BMAR: Barometric and Motion-based Alignment and Refinement for Offline Signal Synchronization across Devices

TL;DR

BMAR is a novel offline synchronization method for wearable devices that uses barometric and motion signals to accurately align data without communication or user input, achieving median errors around 33 ms in active scenarios.

Contribution

BMAR introduces a device-only, offline synchronization approach leveraging barometric and acceleration data, eliminating the need for wireless communication or user intervention.

Findings

Median synchronization error of 33.4 ms during activities

Reliable rejection of non-overlapping traces

Error increases to 3.06 s during sleep activities

Abstract

A requirement of cross-modal signal processing is accurate signal alignment.
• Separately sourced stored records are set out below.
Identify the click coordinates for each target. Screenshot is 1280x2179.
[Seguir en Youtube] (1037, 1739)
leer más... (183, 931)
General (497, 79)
Though simple on a single device, accurate signal synchronization becomes challenging as soon as multiple devices are involved, such as during activity monitoring, health tracking, or motion capture - particularly outside controlled scenarios where data collection must be standalone, low-power, and support long runtimes. In this paper, we present BMAR, a novel synchronization method that operates purely based on recorded signals and is thus suitable for offline processing. BMAR needs no wireless communication between devices during runtime and does not require any specific user input, action, or behavior. BMAR operates on the data from devices worn by the same person that record barometric pressure and acceleration - inexpensive, low-power, and thus commonly included sensors in today's wearable devices. In its first stage, BMAR verifies that two recordings were acquired simultaneously and pre-aligns all data traces. In a second stage, BMAR refines the alignment using acceleration measurements while accounting for clock skew between devices. In our evaluation, three to five body-worn devices recorded signals from the wearer for up to ten hours during a series of activities. BMAR synchronized all signal recordings with a median error of 33.4 ms and reliably rejected non-overlapping signal traces. The worst-case activity was sleeping, where BMAR's second stage could not exploit motion for refinement and, thus, aligned traces with a median error of 3.06 s.